Mary Blair Jackson (later Mary Fowler) graduates from Mechanical Engineering, McGill’s first woman Engineering (non-Architecture) graduate. She would go on to become a pilot officer at RCAF training command headquarters in Trenton, Ontario, where she conducted statistical work connected with the training of ground crews.
Chemical Engineering becomes a separate department in the Faculty. J.B. Philips serves as the newly recognized Department’s first Chair.
Electrical Engineering obtains war surplus equipment (much of it donated by the War Assets Commission) for its Power and Communication laboratories.
School of Architecture Director John Bland and Harold Spence-Sales establish Canada’s first postgraduate architectural and planning program. The Planning Program was interdisciplinary, with a Master’s degree being granted in the students' undergraduate disciplines. Before being transformed into the School of Urban Planning in 1976, this program graduated 83 planners, many of whom subsequently assumed key positions in Canada's planning profession.
A fifth floor is added to the Workman Wing, and a new entrance built. Existing labs become offices and classrooms.

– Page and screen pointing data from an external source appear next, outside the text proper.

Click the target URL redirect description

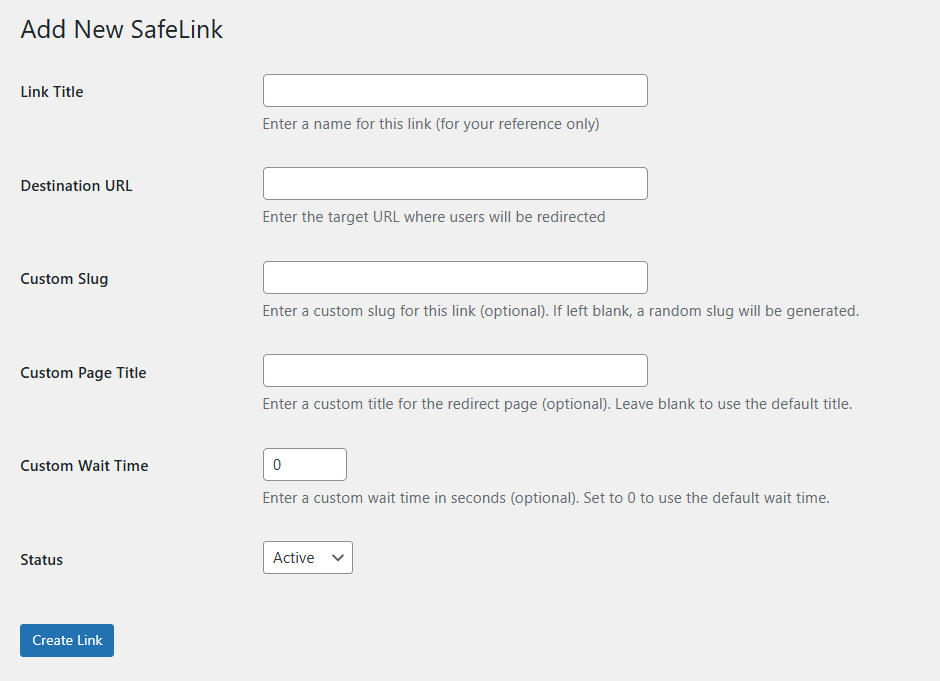click(x=434, y=217)
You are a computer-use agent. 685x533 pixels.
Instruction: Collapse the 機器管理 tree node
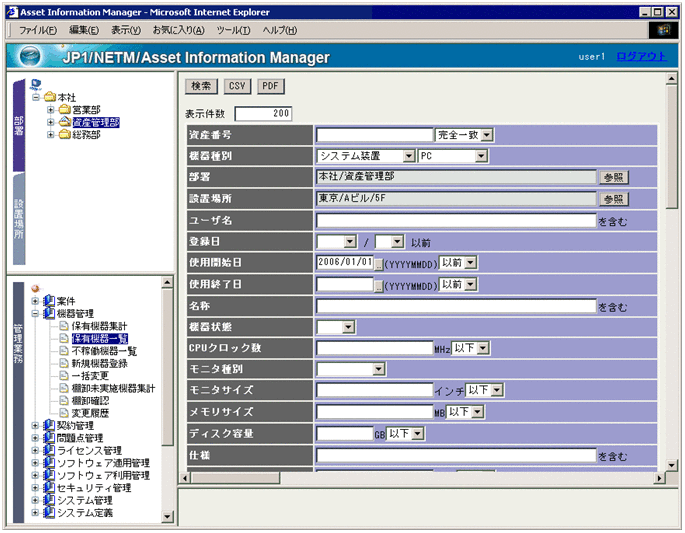click(35, 313)
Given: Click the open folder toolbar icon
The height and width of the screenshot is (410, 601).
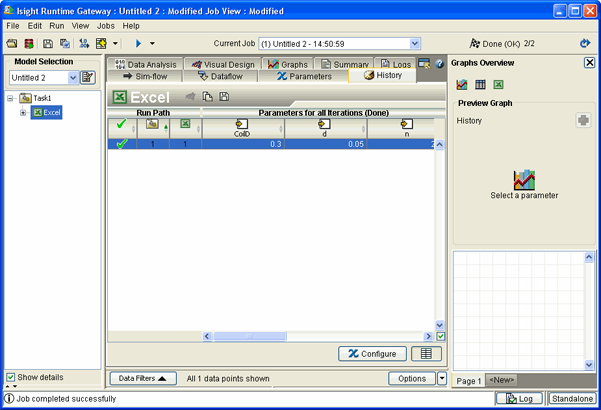Looking at the screenshot, I should (12, 44).
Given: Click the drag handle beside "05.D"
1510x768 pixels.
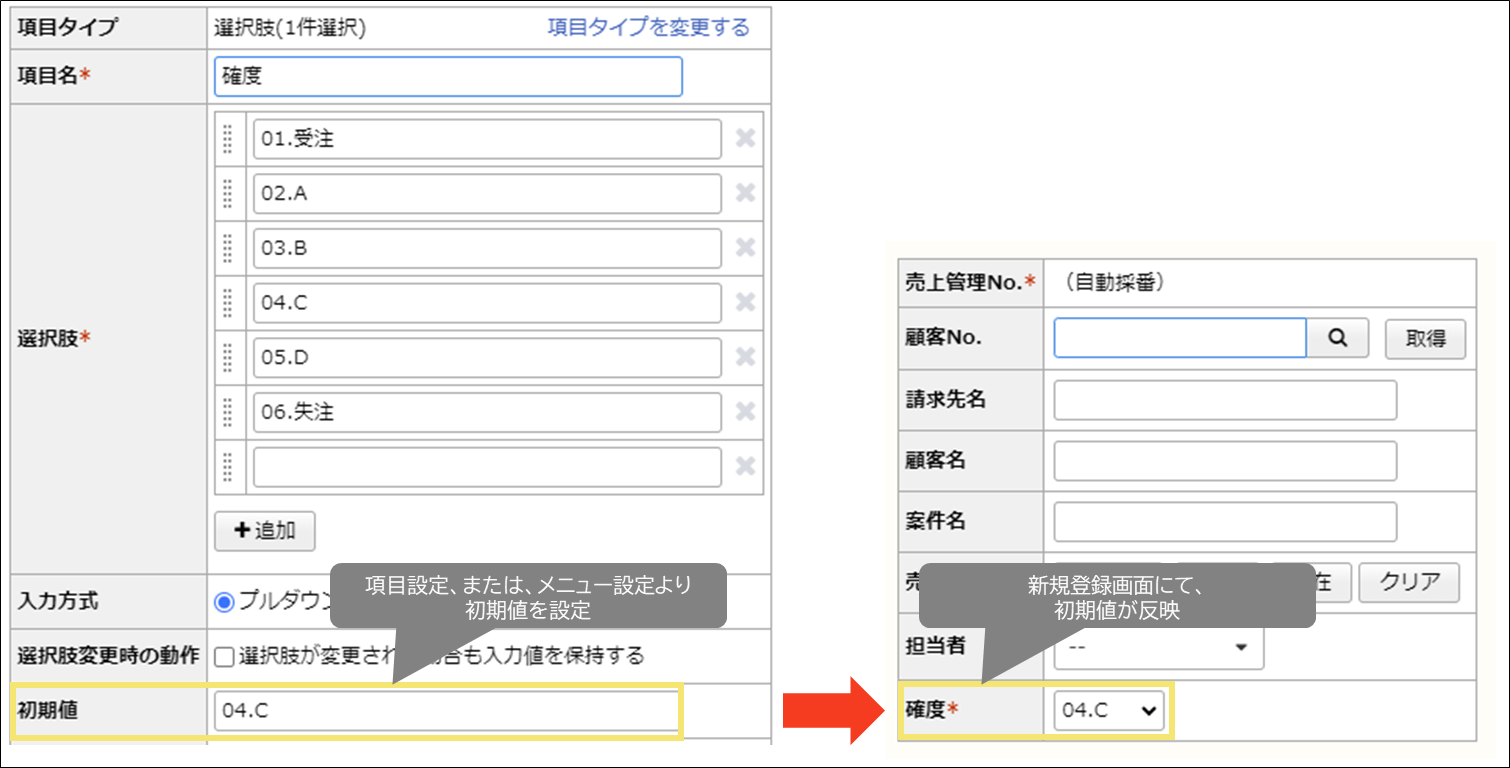Looking at the screenshot, I should click(228, 357).
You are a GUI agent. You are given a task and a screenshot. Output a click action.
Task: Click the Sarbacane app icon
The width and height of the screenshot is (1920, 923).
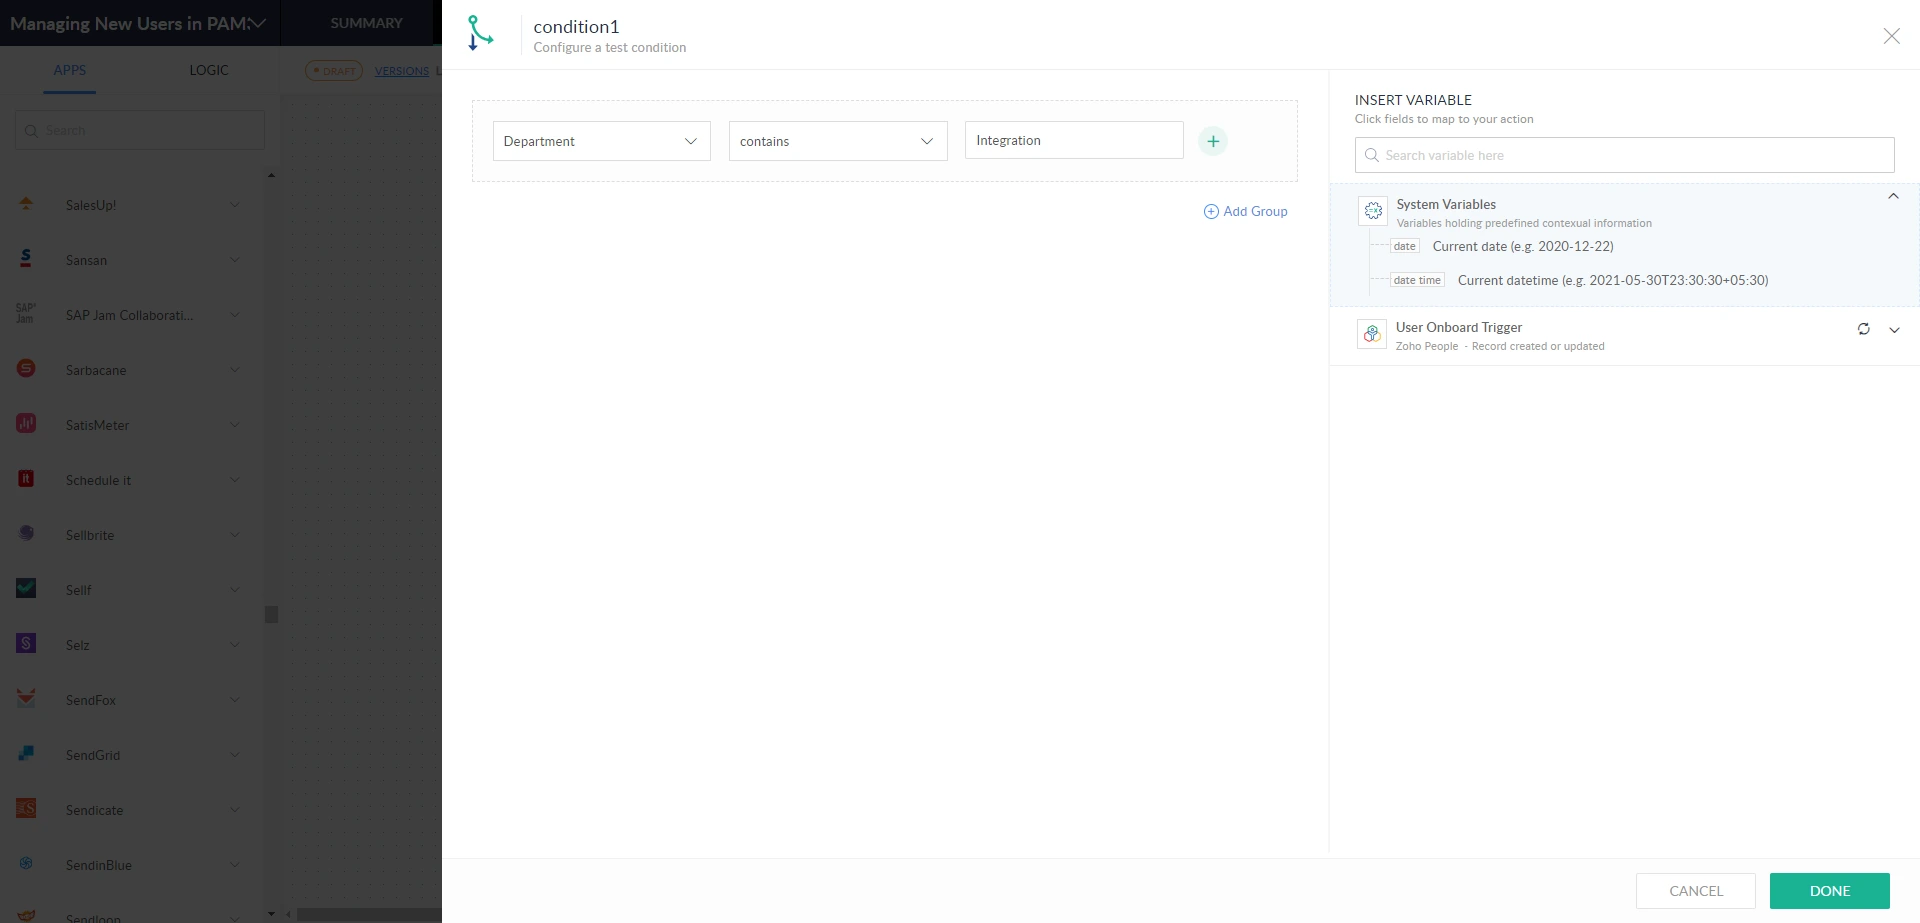click(26, 369)
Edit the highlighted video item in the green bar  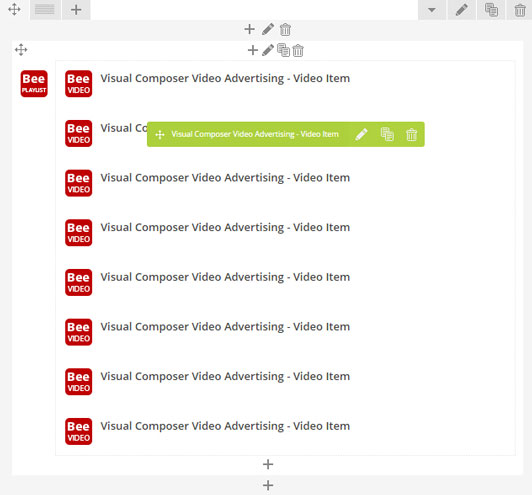coord(361,134)
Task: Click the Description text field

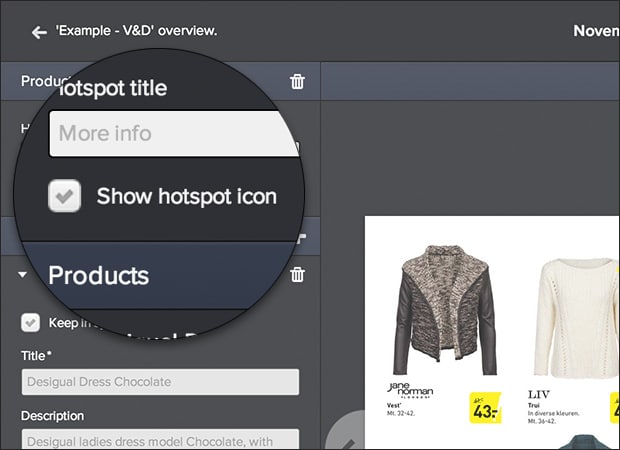Action: click(x=160, y=440)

Future Dean Donald Mordell joins Mechanical Engineering. Mordell’s revitalizing and optimistic influence was as welcome as were his innovative research contributions, particularly with the controversial Gerald Bull on the High Altitude Research Project (HARP). Beginning in 1961, with material support from the United States Army, this McGill research team began developing and testing a 16-inch gun system capable of firing ballistic projectiles and missiles to high altitudes.
The program was terminated in the mid-1960s before the ultimate goal of launching an orbital vehicle was achieved.
The Department of Mechanical Engineering awards its first PhDs.
The Faculty takes over administration of the pre-Engineering year from the Faculty of Arts and Science. The course of instruction within Engineering, following Quebec Grade 11, is thus extended from four to five years.
Construction begins on the Physical Sciences Centre, the first new building for Engineering since 1925. Renamed the Frank Dawson Adams Building in 1971 (in honour of the Faculty’s second Dean who also served as McGill Vice-Principal from 1920-24), the three-storey, unadorned structure links the Macdonald Engineering and the Macdonald Mining and Chemistry Buildings. The building’s west entrance connects to the campus via a small bridge.
Dawson College closes; of the estimated 5,600 students to pass through, some 1,490 engineering and 105 architectural students studied there at some point during the college’s five-year existence.
With its worldwide reputation as among the best undergraduate programs in engineering long since established, the Faculty strives to add another dimension to its reputation, that of a pre-eminent postgraduate and research facility. Not always a popular direction with traditionalists both within and outside the Faculty who resist the idea of advanced degrees within Engineering, the end of the decade finds McGill as an emerging centre for advanced and experimental postgraduate research in many areas.